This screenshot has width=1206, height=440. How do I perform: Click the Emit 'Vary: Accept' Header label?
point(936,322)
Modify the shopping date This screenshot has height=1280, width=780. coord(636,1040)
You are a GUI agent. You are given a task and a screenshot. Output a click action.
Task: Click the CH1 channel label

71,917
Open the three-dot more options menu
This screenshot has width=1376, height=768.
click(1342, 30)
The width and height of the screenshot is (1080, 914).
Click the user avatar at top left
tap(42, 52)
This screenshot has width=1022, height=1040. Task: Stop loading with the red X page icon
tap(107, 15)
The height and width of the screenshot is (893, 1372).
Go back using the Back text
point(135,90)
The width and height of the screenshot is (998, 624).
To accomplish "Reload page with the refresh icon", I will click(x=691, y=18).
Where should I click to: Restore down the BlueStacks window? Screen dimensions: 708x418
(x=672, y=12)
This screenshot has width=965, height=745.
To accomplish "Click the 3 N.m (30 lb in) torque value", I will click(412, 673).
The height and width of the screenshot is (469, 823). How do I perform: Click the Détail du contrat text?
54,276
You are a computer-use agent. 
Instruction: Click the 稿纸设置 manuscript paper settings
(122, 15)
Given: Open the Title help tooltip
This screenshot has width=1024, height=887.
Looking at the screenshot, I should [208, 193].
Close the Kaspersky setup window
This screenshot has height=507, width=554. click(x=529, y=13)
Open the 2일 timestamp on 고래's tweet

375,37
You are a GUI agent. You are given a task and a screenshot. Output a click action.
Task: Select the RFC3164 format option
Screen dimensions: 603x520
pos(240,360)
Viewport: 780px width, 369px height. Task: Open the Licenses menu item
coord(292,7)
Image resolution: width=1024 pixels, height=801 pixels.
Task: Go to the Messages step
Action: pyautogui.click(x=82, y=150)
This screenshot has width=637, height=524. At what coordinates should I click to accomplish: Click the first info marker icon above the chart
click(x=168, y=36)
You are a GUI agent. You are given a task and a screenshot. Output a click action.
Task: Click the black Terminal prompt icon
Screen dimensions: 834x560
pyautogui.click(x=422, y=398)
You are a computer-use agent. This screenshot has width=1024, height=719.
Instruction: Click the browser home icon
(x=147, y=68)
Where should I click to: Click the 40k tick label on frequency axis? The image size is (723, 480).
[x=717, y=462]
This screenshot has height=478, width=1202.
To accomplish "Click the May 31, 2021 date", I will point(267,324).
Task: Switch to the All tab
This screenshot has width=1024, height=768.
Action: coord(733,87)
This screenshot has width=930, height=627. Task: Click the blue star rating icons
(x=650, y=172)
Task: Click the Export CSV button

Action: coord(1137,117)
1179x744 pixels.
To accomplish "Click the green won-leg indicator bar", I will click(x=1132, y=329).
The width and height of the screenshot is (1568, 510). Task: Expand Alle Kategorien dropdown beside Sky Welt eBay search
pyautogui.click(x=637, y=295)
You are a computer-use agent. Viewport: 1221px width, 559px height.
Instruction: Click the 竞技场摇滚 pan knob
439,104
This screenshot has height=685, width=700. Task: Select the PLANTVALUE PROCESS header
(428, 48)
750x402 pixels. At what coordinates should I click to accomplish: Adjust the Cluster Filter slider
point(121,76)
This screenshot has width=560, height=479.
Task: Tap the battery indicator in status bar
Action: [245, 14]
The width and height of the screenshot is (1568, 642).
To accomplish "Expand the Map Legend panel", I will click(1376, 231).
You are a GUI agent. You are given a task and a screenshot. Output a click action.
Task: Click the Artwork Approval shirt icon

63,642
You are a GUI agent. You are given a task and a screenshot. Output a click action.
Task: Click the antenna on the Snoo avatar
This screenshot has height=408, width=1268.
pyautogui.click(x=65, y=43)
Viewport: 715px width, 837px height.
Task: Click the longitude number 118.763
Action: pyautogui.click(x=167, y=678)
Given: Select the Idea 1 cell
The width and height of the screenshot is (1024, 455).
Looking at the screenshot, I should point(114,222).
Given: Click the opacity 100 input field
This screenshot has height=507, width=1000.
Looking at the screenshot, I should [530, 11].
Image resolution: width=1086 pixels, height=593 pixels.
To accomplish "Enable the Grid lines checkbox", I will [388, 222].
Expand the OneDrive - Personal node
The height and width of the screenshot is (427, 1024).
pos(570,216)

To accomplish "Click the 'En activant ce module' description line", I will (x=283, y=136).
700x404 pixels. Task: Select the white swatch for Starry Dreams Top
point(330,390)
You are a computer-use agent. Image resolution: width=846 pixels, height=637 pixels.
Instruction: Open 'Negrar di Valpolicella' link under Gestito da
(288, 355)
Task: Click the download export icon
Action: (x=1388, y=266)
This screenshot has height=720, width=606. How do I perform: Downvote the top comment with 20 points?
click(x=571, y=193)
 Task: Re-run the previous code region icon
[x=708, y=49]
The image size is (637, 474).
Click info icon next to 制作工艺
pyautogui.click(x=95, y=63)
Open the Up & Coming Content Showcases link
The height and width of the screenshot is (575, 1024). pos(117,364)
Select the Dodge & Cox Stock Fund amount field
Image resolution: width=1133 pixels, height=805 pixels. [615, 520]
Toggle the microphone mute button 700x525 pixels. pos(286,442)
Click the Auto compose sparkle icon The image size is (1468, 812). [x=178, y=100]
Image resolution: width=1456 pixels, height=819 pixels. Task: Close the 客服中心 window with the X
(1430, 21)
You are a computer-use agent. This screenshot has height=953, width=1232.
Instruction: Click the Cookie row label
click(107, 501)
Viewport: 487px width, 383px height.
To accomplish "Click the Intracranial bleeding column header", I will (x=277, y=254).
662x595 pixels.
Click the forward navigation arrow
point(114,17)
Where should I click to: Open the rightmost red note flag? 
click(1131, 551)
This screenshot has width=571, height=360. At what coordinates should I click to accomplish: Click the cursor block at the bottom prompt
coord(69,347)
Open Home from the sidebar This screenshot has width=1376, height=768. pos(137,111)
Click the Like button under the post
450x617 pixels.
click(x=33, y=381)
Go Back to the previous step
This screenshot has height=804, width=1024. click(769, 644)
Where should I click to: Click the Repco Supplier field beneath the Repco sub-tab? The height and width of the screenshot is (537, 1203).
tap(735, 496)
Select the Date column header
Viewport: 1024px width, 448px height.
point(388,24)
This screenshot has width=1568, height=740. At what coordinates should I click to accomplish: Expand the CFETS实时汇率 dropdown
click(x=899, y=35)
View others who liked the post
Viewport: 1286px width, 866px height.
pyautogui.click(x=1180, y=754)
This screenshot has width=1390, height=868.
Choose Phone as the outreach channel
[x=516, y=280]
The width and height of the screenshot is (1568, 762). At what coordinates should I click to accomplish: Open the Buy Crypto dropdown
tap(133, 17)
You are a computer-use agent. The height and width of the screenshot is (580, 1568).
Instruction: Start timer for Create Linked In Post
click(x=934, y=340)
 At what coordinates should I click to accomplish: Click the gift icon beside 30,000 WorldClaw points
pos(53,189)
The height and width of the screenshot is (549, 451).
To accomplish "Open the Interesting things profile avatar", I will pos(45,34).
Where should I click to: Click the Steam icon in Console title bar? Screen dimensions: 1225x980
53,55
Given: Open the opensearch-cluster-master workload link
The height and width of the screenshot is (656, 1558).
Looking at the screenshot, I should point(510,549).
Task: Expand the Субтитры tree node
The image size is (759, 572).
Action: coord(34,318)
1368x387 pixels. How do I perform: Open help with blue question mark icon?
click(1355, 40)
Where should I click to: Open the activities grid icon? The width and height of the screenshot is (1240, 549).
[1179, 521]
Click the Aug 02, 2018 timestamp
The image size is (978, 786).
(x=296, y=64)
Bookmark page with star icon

• • • • • • •

**Directions for this task**
Count the lines in the data above that contain the string "size", and give only the number.

**Final answer**
5